Everyone I've met at ISU so far has been extremely nice. I think they told me that there are 105 students from 27 different countries attending this summer! Talk about being immersed in different cultures! I've only met 2 other Americans so far...however, there are a lot of Canadians. We all had dinner together and went for a boat tour of the city. The part of Strasbourg that we are staying in is actually called Strasbourg Island because it is surrounded by the L'Ill river. It was a very pretty ride, and very informative...although, I'm not sure how well I'll remember any of it. We were all pretty exhausted at that point. Since then I've just been reading through some of my ISU materials and getting organized. It really is like being back in college. We live in a dorm (fortunately in single rooms), and most of the people here seem to be big partiers, which is not really my thing.

Tomorrow I'm going to meet my coworker Colin's brother and girlfriend, Dave and Shaina. They are in Strasbourg to see the Tour de France. I think we're all going to go to dinner with their Aunt who used to live in Strasbourg. It will be nice to find out more about the city. Sunday we get started into our classes, so I'm going to try to take care of all of the little things, get to know the city, and enjoy hanging out with some Americans one last time.

Sunday, June 04, 2006

International Space University

So I figured I better explain what I'm doing this summer and how this came about. I will be participating in the Summer Session Program (SSP) at International Space University (ISU) in Strasbourg, France for two months. ISU is focused on what they call the 3i's: international, intercultural, and interdisciplinary.

The ISU SSP is an intense nine-week course for postgraduate students and young professionals of all disciplines – a unique educational experience. The curriculum covers the principal space-related fields, both technical and non-technical and ranges from engineering, physical sciences and satellite applications to life sciences, policy, management and humanities.
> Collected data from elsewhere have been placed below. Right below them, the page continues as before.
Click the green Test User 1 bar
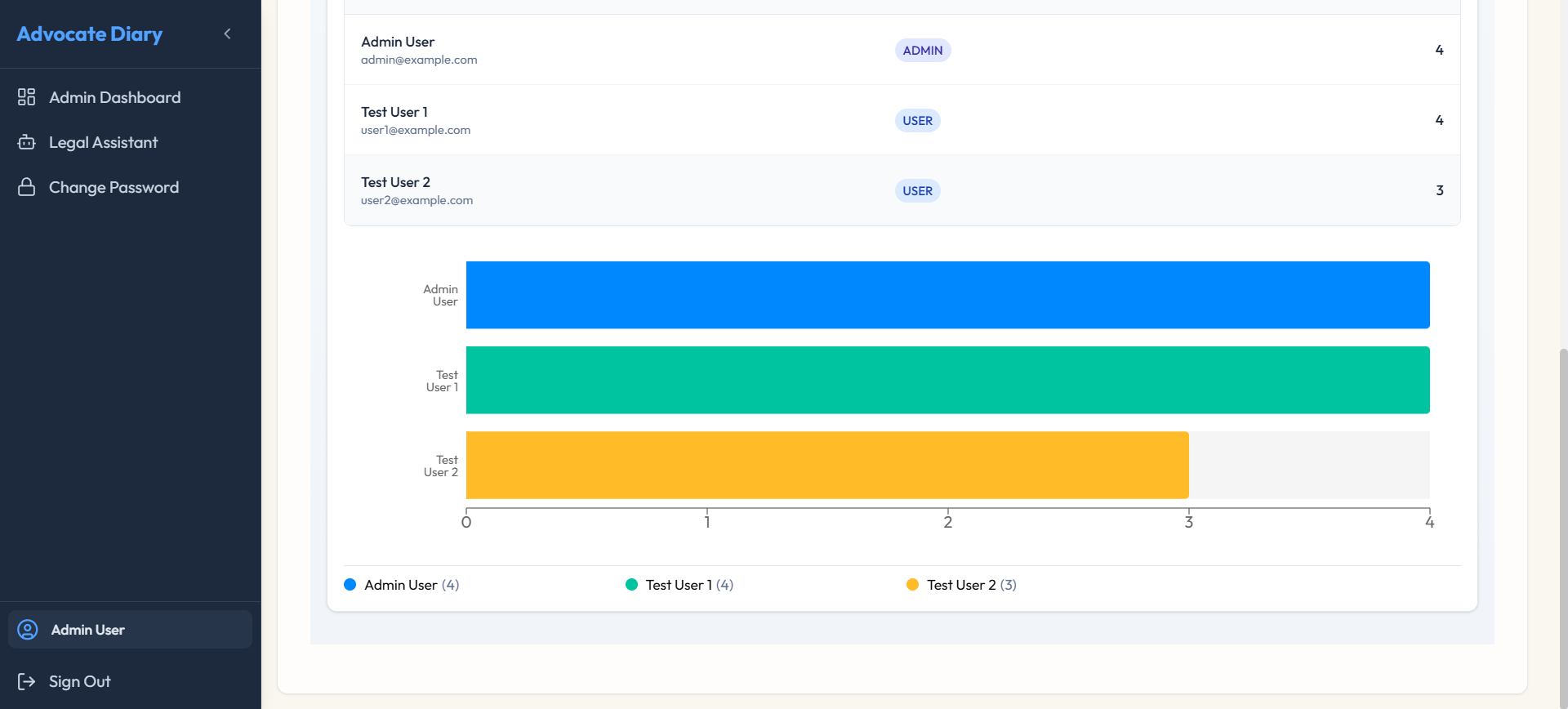 (947, 380)
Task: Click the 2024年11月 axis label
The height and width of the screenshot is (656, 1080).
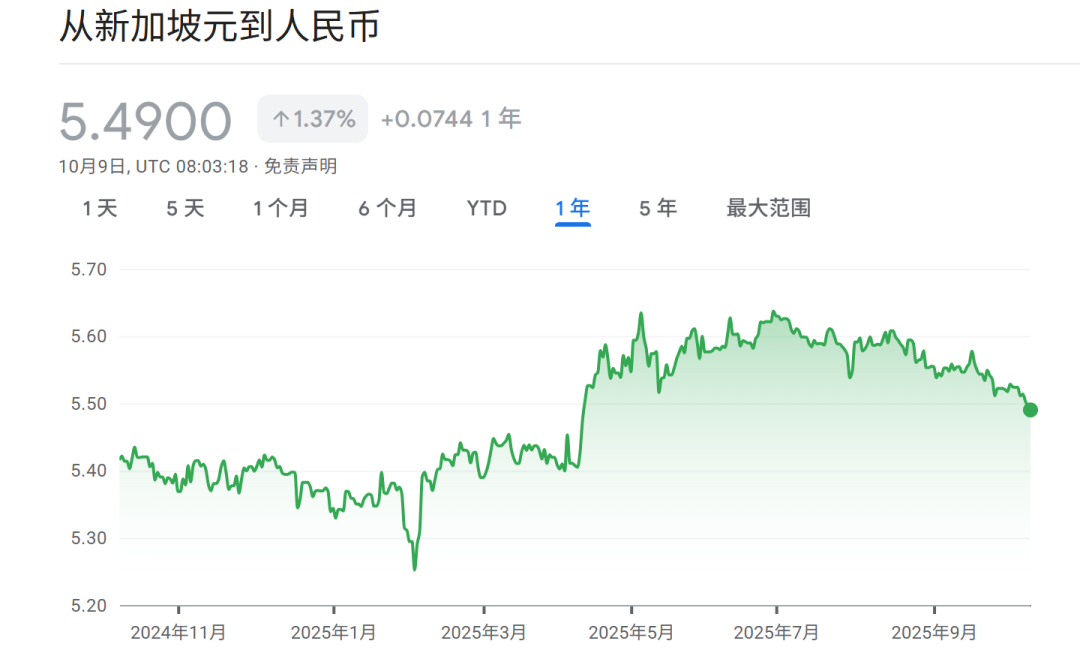Action: point(178,632)
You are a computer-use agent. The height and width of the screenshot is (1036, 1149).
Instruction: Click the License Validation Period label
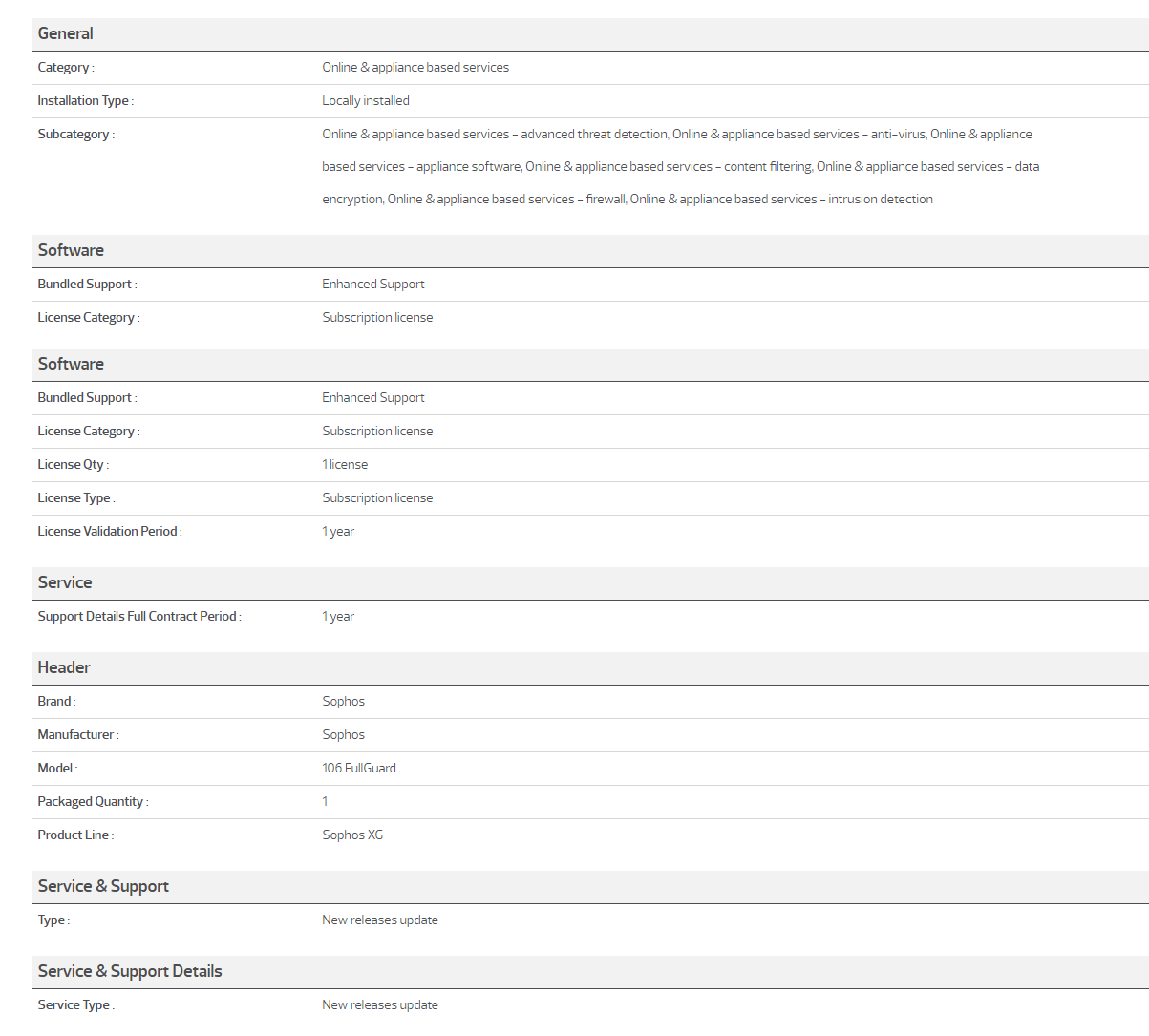tap(109, 532)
In other words, this isn't going to be a vacation like so many seem to think it will be. :) There are some neat things going on while I'm there though. For instance, the Tour de France starts in Strasbourg the day after I get there!

How did this opportunity come about? Believe it or not I just happened to read about it in the JSC Today, which is a daily newletter sent out at Johnson Space Center (JSC). NASA's JSC offers a fellowship to one person each year, and I decided to apply. Honestly, I didn't think I had a chance, but after a long application and an interview, here I am! Even Louisian Tech University thought it was a big deal and decided to do a short article on me for their Tech Triumph's webpage.

I'm now less than a month from heading over there. I've been trying to learn some French before I go, but finding time is always a challenge. I know this will be an amazing, once in a lifetime experience, but I'm also going to miss Ross, my friends, and my family. So keep in touch!